Researchers have previously shown that hESC can be cultivated into cells with the characteristics of developing retinal cells (retinal progenitor cells). However, these cells have not yet been tested for their ability to treat retinal degeneration. We believe that properly modified retinal progenitor cells derived from hESC could be used to preserve or even replace damaged retinal tissue.
Our laboratory also does research on a tumor of the retina, retinoblastoma, which arises from retinal progenitor cells. Current evidence indicates that if these cells can be modified to curb their growth, they may also serve as useful source of tissue for restorative therapy in patients with retinal degenerations.
We propose to investigate these potential cell-based therapies by:
1. Creating hESC-derived retinal progenitor cells and genetically engineered retinoblastoma cells with the potential to preserve or replace damaged retina.
2. Transplanting these cells into special strains of rats with partial retinal degeneration. Analysis of retinal function in these rats will determine whether hESC can slow or prevent further retinal deterioration.
3. Transplanting these cells into rats and mice with complete retinal degeneration to determine whether these cells can regenerate functional retina and restore vision.
We believe this work has low likelihood to be funded by the federal government because of the current funding climate and the fact that only limited work in this research area has been federally funded. Nonetheless, we believe the eye is an ideal organ system for testing the therapeutic potential of hESC because it is amenable to precise functional and electrophysiologic assessment of treatment response. In addition, the eye is an immune privileged site that is less likely to reject implanted tissue.
The economic costs associated with visual disability are enormous. The National Eye Institute estimates that the annual cost of visual disorders and disability in the U.S. was $67.6 billion in 2003 (http://www.nei.nih.gov/eyedata/hu_estimates.asp). These costs include direct expenses such as visits to doctors, surgery, ophthalmic drugs, hospital care and optical devices in addition to indirect costs such as days lost from work. Assuming the cost of visual disability in California is proportional to its percentage of the U.S. population, the economic burden of visual disability in California exceeds $8 billion per year.

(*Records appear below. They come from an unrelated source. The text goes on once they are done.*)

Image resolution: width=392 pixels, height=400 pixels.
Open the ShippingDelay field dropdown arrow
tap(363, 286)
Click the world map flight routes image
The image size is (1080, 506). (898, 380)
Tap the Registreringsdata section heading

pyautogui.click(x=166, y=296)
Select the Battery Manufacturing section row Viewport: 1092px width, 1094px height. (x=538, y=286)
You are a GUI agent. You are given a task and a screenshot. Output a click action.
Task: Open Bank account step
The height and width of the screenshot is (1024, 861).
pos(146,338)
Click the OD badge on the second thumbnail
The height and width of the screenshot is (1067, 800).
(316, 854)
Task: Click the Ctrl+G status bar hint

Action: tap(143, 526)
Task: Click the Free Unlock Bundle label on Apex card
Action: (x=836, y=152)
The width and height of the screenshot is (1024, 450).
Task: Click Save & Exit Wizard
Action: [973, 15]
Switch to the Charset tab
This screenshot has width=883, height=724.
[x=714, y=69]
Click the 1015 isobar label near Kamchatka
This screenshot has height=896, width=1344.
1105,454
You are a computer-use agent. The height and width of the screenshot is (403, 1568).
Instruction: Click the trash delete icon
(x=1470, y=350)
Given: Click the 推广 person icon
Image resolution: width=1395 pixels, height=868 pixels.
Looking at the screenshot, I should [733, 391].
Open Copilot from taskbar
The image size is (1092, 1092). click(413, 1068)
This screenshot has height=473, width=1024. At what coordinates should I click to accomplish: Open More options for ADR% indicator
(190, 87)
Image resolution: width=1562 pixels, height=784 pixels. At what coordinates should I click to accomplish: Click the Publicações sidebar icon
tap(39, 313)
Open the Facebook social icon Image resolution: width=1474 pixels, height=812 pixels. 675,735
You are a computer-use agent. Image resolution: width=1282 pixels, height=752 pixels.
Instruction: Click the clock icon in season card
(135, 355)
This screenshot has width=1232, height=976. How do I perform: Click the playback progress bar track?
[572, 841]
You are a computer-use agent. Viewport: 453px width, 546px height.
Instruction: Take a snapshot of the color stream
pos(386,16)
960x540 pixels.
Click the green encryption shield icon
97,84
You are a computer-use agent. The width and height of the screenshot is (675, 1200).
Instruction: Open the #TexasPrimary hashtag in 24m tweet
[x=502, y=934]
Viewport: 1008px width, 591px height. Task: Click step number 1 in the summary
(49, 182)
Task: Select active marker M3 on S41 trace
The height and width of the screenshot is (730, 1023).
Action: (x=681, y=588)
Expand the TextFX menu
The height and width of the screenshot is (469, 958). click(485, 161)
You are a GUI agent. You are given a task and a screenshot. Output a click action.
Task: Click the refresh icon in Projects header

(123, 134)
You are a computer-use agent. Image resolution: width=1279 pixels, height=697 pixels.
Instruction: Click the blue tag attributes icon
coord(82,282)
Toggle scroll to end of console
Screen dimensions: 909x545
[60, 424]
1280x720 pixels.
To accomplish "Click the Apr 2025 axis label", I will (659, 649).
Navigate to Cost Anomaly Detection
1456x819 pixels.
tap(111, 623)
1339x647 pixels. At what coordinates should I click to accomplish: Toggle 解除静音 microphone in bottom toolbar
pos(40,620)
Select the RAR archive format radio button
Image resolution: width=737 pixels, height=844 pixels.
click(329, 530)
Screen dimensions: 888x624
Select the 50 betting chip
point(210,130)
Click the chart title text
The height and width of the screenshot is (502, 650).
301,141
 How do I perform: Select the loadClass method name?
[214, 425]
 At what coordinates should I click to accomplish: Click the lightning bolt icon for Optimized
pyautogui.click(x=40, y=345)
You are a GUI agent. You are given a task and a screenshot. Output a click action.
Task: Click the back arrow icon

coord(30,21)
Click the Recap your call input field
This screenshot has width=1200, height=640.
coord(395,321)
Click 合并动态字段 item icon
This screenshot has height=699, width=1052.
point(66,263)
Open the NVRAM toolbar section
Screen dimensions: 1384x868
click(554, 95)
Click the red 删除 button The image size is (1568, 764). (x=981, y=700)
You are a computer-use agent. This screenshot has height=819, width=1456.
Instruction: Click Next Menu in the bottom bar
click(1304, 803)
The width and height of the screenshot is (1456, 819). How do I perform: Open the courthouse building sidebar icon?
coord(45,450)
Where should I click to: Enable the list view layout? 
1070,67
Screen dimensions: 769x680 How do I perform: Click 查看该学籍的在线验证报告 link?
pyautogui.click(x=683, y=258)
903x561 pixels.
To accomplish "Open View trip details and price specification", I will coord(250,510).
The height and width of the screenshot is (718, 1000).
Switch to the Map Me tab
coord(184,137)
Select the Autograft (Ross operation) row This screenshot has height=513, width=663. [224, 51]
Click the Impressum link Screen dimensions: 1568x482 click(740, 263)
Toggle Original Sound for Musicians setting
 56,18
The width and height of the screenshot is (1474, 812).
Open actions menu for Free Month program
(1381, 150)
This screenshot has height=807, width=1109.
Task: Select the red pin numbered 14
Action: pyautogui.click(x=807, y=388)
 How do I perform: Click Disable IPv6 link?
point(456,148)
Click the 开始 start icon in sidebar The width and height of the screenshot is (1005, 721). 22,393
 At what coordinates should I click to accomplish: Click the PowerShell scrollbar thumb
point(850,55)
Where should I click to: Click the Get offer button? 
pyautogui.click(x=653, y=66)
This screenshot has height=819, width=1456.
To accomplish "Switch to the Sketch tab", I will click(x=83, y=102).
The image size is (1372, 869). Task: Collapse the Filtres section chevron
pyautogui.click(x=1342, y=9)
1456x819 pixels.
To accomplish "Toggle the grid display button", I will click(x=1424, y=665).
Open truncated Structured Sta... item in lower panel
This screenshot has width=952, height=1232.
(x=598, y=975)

This estimate does not include the additional costs of educating children with visual impairments. According to a report commissioned by the California Department of Education, over 5,046 special education students in the public school system required vision services. The average cost of special education services for students with visual impairment was $21,745, resulting in a total cost to the state of nearly $110 million in that year. (Study of the Incidence Adjustment in the Special Education Funding Model, Exhibits 2-35 and 4-2, http://www.cde.ca.gov/fg/fr/se).
The development of more effective treatments to reduce visual disability would therefore have a tremendous positive economic impact on the state as a whole. Such innovations would also greatly improve the quality of life of Californians suffering from diseases of the eye.
The most frequent cause of blindness in the United States is age-related macular degeneration (AMD), a disease that affects 30% of Americans over the age of 75 (Klein R et al, Ophthalmology 99:933-943, 1992,). The incidence of this disease ranges worldwide up to 41.6% in older populations (Hirvela H et al, Ophthalmology 103:871-877, 1996). The incidence of age-related macular degeneration in California will continue to rise as the baby boom generation ages.
Retinal degenerative diseases like AMD are characterized by loss of photoreceptors, the light-sensing cells of the eye. In patients with AMD, photoreceptor loss results in loss of central visual acuity. When central vision is lost, patients also lose their ability to read, to drive, to work, and to interact with the visual world. Other retinal degenerative diseases, such as retinitis pigmentosa, can be inherited and affect individuals in their earlier years, limiting their lives at a time when they could be most productive. No cures are currently available for patients with these blinding eye diseases.
The long-term goal of our proposed experiments is to develop human embryonic stem cell (hESC) based therapies which can slow photoreceptor loss in patients in early- to mid-stage retinal degeneration, and possibly even replace lost photoreceptors and restore vision in patients blinded by end-stage disease. We hope that this work will lead to better understanding of retinal degeneration and potentially a cure for these debilitating diseases.